Welcome to my web site! I am a Physical Oceanographer/Climate Scientist at Los Alamos National Laboratory (LANL), and an Affiliate Research Professor at the International Arctic Research Center (IARC) of the University of Alaska Fairbanks (UAF). My research interests span a wide range of topics, but generally concern the dynamics of the large-scale ocean circulation, and the ocean's role in the climate system.

Follow the links to learn more about my research interests and my publications; or to explore opportunities for student internships or postdoc positions at LANL.

About me...

I am PI of DOE's HiLAT-RASM project, which is a collaboration between scientists from LANL and Pacific Northwest National Laboratory (PNNL), and several academic partners. Our team is highly interdisciplinary, and we are investigating feedbacks and impacts of high-latitude climate change. HiLAT logo

From 2009 to 2013 I was a part-time research affiliate at the New Mexico Consortium, working on an NSF-funded project to study decadal variability in the North Pacific.

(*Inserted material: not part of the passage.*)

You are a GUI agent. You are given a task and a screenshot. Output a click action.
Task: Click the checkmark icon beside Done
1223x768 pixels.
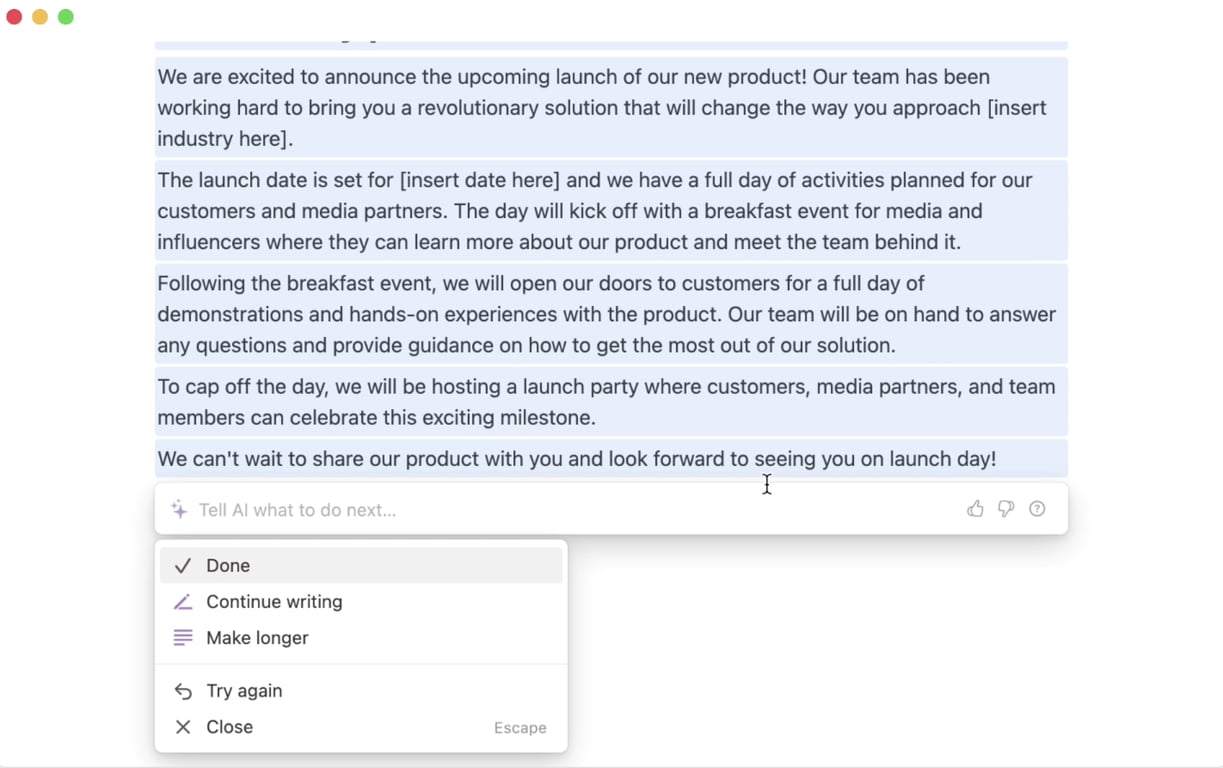(183, 566)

Before coming to Los Alamos I was a postdoc in the group of Sarah Gille at Scripps Institution of Oceanography (2003-2005). There I studied the response of the Southern Ocean to high-frequency wind forcing. My study of topographically trapped barotropic modes started my fascination with the Argentine Basin.

From 1999 through 2002 I was a postdoc in Henk Dijkstra’s group at the Institute for Marine and Atmospheric Research Utrecht (IMAU). With Henk I worked on the application of fully-implicit solvers to the stability and variability of the global overturning circulation, using concepts from Dynamical Systems Theory.

I received my PhD in Physical Oceanography in 2000 from Utrecht University. For my PhD research I worked with Will de Ruijter to study the impact of interbasin exchange -in particular, Agulhas Leakage- on the Atlantic Meridional Overturning Circulation.